本研究の目的は、パターン認識と制約解消とを組み合わせて従来の手法では成し得なかった古文書の手書き変体仮名の文字認識を行い、手書き変体仮名で記述された古文書の翻刻を可能とすることである。本研究が目指すシステムは複数の文字認識結果の中から制約解消機能を用いて全体的に妥当な文字認識結果を選び出す。これを実現するためにシステムは主に二つの構成要素からなる。それは(1)画像中の変体仮名を切り出しその仮名の読みの候補を出力する画像認識器と(2)全体的に妥当な読みの組み合わせを求める制約解消器との2つである。
最終年度はシステムのグラフカルユーザインタフェースの改善に取り組んだ。文字の切り出し結果と文字認識結果の表示の仕方は、それらの編集のしやすさにつながる。そこで、古文書画像からの文字の切り出し結果をグラフとして表示する方法を考案し、従来からのグラフ描画法と比較検討した。また、古文書画像中の文字認識への第一歩として、深層学習を応用した古文書画像からの行切り出し法について予備実験までを行った。

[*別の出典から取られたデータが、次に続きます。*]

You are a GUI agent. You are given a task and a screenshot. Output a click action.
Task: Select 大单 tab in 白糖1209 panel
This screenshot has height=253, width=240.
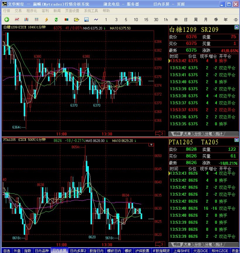(x=188, y=134)
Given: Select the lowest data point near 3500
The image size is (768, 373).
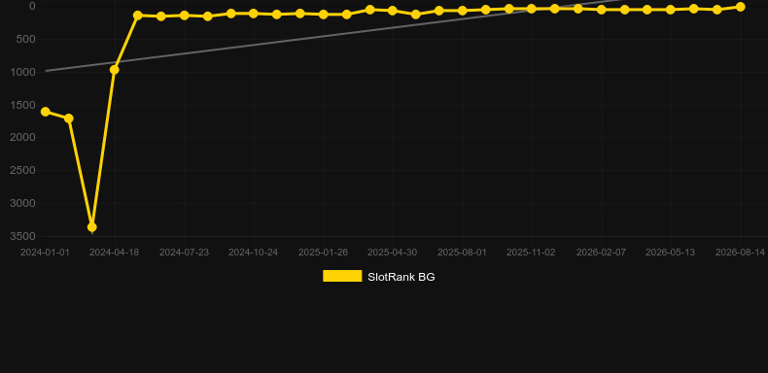Looking at the screenshot, I should click(91, 227).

研究期間全体の成果は次の通りである。先行研究として我々は複数の文字認識結果の中から全体的に妥当な文字認識結果を選び出す制約解消器を実装していた。本研究期間内に、その制約解消器を高速化し、さらに翻刻支援のためのグラフィカルユーザインタフェースを実現した。グラフィカルユーザインターフェースによって、文字の切り出し結果と文字の認識結果とから制約充足問題を自動生成できるようになっただけでなく、制約解消器の出力する解(翻刻結果の候補)も見やすくなった。